RECORD EXCERPTS:
[Start of Attachment]
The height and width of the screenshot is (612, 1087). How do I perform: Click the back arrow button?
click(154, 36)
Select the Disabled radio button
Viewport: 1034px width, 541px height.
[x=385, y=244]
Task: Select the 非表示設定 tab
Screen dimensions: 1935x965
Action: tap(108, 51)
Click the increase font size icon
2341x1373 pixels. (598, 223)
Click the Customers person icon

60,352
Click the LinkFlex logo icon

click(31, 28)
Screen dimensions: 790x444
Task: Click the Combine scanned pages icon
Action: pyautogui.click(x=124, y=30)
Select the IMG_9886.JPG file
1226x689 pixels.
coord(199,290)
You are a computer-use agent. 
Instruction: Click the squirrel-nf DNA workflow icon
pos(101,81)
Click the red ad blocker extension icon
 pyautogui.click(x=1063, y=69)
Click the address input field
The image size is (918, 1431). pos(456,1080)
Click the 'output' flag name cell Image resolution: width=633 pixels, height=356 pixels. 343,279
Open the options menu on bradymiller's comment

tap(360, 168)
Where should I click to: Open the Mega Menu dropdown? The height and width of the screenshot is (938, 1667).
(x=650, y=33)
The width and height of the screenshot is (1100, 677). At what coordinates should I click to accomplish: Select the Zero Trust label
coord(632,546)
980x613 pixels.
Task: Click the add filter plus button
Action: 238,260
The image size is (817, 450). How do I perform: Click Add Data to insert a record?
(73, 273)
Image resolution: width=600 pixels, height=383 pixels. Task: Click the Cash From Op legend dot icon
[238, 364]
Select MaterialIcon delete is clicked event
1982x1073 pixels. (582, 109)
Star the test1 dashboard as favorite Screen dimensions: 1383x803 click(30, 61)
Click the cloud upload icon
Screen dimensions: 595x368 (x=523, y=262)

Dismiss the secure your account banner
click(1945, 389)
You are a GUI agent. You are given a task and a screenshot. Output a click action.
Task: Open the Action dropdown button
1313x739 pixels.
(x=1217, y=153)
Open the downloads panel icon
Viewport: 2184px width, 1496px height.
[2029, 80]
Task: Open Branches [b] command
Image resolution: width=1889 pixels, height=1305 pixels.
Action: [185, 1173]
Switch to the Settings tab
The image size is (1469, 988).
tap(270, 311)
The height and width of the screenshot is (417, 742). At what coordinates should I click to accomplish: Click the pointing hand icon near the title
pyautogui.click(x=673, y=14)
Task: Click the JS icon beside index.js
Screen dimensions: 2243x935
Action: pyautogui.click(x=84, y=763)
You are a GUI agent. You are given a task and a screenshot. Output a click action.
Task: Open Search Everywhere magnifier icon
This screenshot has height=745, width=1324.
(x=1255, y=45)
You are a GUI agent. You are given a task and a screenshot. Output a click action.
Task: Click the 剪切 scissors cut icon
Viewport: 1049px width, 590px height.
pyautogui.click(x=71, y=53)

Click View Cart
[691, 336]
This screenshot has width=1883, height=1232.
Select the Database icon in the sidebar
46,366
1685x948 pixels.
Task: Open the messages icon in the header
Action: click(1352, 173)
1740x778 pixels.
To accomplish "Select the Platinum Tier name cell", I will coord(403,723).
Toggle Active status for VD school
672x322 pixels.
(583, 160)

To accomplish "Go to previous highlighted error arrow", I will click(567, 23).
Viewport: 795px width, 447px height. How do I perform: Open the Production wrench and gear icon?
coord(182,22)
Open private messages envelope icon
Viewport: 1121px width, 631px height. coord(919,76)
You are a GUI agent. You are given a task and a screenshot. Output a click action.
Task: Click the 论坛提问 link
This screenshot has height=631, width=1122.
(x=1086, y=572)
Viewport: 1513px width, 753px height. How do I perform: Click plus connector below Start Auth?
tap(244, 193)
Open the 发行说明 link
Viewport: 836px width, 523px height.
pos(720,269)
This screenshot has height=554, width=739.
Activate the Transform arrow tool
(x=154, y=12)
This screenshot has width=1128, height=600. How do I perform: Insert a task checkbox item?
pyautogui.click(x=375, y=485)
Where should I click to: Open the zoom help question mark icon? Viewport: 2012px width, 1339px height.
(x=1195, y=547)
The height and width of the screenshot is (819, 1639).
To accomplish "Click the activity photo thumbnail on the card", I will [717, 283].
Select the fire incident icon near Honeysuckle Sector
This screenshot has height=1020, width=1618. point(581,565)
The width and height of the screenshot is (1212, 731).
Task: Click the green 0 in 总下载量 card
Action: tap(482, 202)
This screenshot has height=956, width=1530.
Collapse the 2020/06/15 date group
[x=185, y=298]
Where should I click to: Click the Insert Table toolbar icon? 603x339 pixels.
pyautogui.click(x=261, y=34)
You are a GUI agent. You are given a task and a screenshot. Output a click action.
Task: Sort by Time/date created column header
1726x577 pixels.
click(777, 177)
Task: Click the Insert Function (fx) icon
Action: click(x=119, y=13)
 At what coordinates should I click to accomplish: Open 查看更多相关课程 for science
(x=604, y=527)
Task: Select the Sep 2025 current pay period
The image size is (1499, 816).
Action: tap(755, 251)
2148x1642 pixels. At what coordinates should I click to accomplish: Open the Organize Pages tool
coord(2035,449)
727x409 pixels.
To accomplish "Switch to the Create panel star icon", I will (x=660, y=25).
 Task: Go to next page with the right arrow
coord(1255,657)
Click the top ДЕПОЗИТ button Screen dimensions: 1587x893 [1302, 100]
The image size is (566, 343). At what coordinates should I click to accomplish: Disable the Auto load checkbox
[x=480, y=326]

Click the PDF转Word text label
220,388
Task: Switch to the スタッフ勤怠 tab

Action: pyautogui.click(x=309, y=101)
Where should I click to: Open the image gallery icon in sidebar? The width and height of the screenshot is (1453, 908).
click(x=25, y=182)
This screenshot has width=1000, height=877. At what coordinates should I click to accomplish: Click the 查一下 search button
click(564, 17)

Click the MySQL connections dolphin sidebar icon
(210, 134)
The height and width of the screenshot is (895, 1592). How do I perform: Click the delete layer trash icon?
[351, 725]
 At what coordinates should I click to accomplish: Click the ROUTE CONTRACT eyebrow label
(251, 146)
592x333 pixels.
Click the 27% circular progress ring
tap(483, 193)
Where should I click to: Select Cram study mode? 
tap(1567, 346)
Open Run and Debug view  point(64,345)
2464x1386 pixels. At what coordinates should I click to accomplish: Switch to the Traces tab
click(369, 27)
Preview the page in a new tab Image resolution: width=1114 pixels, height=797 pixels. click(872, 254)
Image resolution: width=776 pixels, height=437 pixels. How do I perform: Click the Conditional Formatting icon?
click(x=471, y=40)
[End of Attachment]
WORK ORDER:
The entries above should be copied out exactly, with none left out.

SOLVED PROBLEM:
The height and width of the screenshot is (612, 1087). How do I perform: Click the back arrow button?
click(154, 36)
Select the Disabled radio button
Viewport: 1034px width, 541px height.
[x=385, y=244]
Task: Select the 非表示設定 tab
Screen dimensions: 1935x965
Action: tap(108, 51)
Click the increase font size icon
2341x1373 pixels. (598, 223)
Click the Customers person icon

60,352
Click the LinkFlex logo icon

click(31, 28)
Screen dimensions: 790x444
Task: Click the Combine scanned pages icon
Action: pyautogui.click(x=124, y=30)
Select the IMG_9886.JPG file
1226x689 pixels.
coord(199,290)
You are a computer-use agent. 
Instruction: Click the squirrel-nf DNA workflow icon
pos(101,81)
Click the red ad blocker extension icon
 pyautogui.click(x=1063, y=69)
Click the address input field
The image size is (918, 1431). pos(456,1080)
Click the 'output' flag name cell Image resolution: width=633 pixels, height=356 pixels. 343,279
Open the options menu on bradymiller's comment

tap(360, 168)
Where should I click to: Open the Mega Menu dropdown? The height and width of the screenshot is (938, 1667).
(x=650, y=33)
The width and height of the screenshot is (1100, 677). At what coordinates should I click to accomplish: Select the Zero Trust label
coord(632,546)
980x613 pixels.
Task: Click the add filter plus button
Action: 238,260
The image size is (817, 450). How do I perform: Click Add Data to insert a record?
(73, 273)
Image resolution: width=600 pixels, height=383 pixels. Task: Click the Cash From Op legend dot icon
[238, 364]
Select MaterialIcon delete is clicked event
1982x1073 pixels. (582, 109)
Star the test1 dashboard as favorite Screen dimensions: 1383x803 click(30, 61)
Click the cloud upload icon
Screen dimensions: 595x368 (x=523, y=262)

Dismiss the secure your account banner
click(1945, 389)
You are a GUI agent. You are given a task and a screenshot. Output a click action.
Task: Open the Action dropdown button
1313x739 pixels.
(x=1217, y=153)
Open the downloads panel icon
Viewport: 2184px width, 1496px height.
[2029, 80]
Task: Open Branches [b] command
Image resolution: width=1889 pixels, height=1305 pixels.
Action: [185, 1173]
Switch to the Settings tab
The image size is (1469, 988).
tap(270, 311)
The height and width of the screenshot is (417, 742). At what coordinates should I click to accomplish: Click the pointing hand icon near the title
pyautogui.click(x=673, y=14)
Task: Click the JS icon beside index.js
Screen dimensions: 2243x935
Action: pyautogui.click(x=84, y=763)
You are a GUI agent. You are given a task and a screenshot. Output a click action.
Task: Open Search Everywhere magnifier icon
This screenshot has height=745, width=1324.
(x=1255, y=45)
You are a GUI agent. You are given a task and a screenshot. Output a click action.
Task: Click the 剪切 scissors cut icon
Viewport: 1049px width, 590px height.
pyautogui.click(x=71, y=53)

Click View Cart
[691, 336]
This screenshot has width=1883, height=1232.
Select the Database icon in the sidebar
46,366
1685x948 pixels.
Task: Open the messages icon in the header
Action: click(1352, 173)
1740x778 pixels.
To accomplish "Select the Platinum Tier name cell", I will coord(403,723).
Toggle Active status for VD school
672x322 pixels.
(583, 160)

To accomplish "Go to previous highlighted error arrow", I will click(567, 23).
Viewport: 795px width, 447px height. How do I perform: Open the Production wrench and gear icon?
coord(182,22)
Open private messages envelope icon
Viewport: 1121px width, 631px height. coord(919,76)
You are a GUI agent. You are given a task and a screenshot. Output a click action.
Task: Click the 论坛提问 link
This screenshot has height=631, width=1122.
(x=1086, y=572)
Viewport: 1513px width, 753px height. How do I perform: Click plus connector below Start Auth?
tap(244, 193)
Open the 发行说明 link
Viewport: 836px width, 523px height.
pos(720,269)
This screenshot has height=554, width=739.
Activate the Transform arrow tool
(x=154, y=12)
This screenshot has width=1128, height=600. How do I perform: Insert a task checkbox item?
pyautogui.click(x=375, y=485)
Where should I click to: Open the zoom help question mark icon? Viewport: 2012px width, 1339px height.
(x=1195, y=547)
The height and width of the screenshot is (819, 1639).
To accomplish "Click the activity photo thumbnail on the card", I will [717, 283].
Select the fire incident icon near Honeysuckle Sector
This screenshot has height=1020, width=1618. point(581,565)
The width and height of the screenshot is (1212, 731).
Task: Click the green 0 in 总下载量 card
Action: tap(482, 202)
This screenshot has height=956, width=1530.
Collapse the 2020/06/15 date group
[x=185, y=298]
Where should I click to: Click the Insert Table toolbar icon? 603x339 pixels.
pyautogui.click(x=261, y=34)
You are a GUI agent. You are given a task and a screenshot. Output a click action.
Task: Sort by Time/date created column header
1726x577 pixels.
click(777, 177)
Task: Click the Insert Function (fx) icon
Action: click(x=119, y=13)
 At what coordinates should I click to accomplish: Open 查看更多相关课程 for science
(x=604, y=527)
Task: Select the Sep 2025 current pay period
The image size is (1499, 816).
Action: tap(755, 251)
2148x1642 pixels. At what coordinates should I click to accomplish: Open the Organize Pages tool
coord(2035,449)
727x409 pixels.
To accomplish "Switch to the Create panel star icon", I will (x=660, y=25).
 Task: Go to next page with the right arrow
coord(1255,657)
Click the top ДЕПОЗИТ button Screen dimensions: 1587x893 [1302, 100]
The image size is (566, 343). At what coordinates should I click to accomplish: Disable the Auto load checkbox
[x=480, y=326]

Click the PDF转Word text label
220,388
Task: Switch to the スタッフ勤怠 tab

Action: pyautogui.click(x=309, y=101)
Where should I click to: Open the image gallery icon in sidebar? The width and height of the screenshot is (1453, 908).
click(x=25, y=182)
This screenshot has width=1000, height=877. At what coordinates should I click to accomplish: Click the 查一下 search button
click(564, 17)

Click the MySQL connections dolphin sidebar icon
(210, 134)
The height and width of the screenshot is (895, 1592). How do I perform: Click the delete layer trash icon?
[351, 725]
 At what coordinates should I click to accomplish: Click the ROUTE CONTRACT eyebrow label
(251, 146)
592x333 pixels.
Click the 27% circular progress ring
tap(483, 193)
Where should I click to: Select Cram study mode? 
tap(1567, 346)
Open Run and Debug view  point(64,345)
2464x1386 pixels. At what coordinates should I click to accomplish: Switch to the Traces tab
click(369, 27)
Preview the page in a new tab Image resolution: width=1114 pixels, height=797 pixels. click(872, 254)
Image resolution: width=776 pixels, height=437 pixels. How do I perform: Click the Conditional Formatting icon?
click(x=471, y=40)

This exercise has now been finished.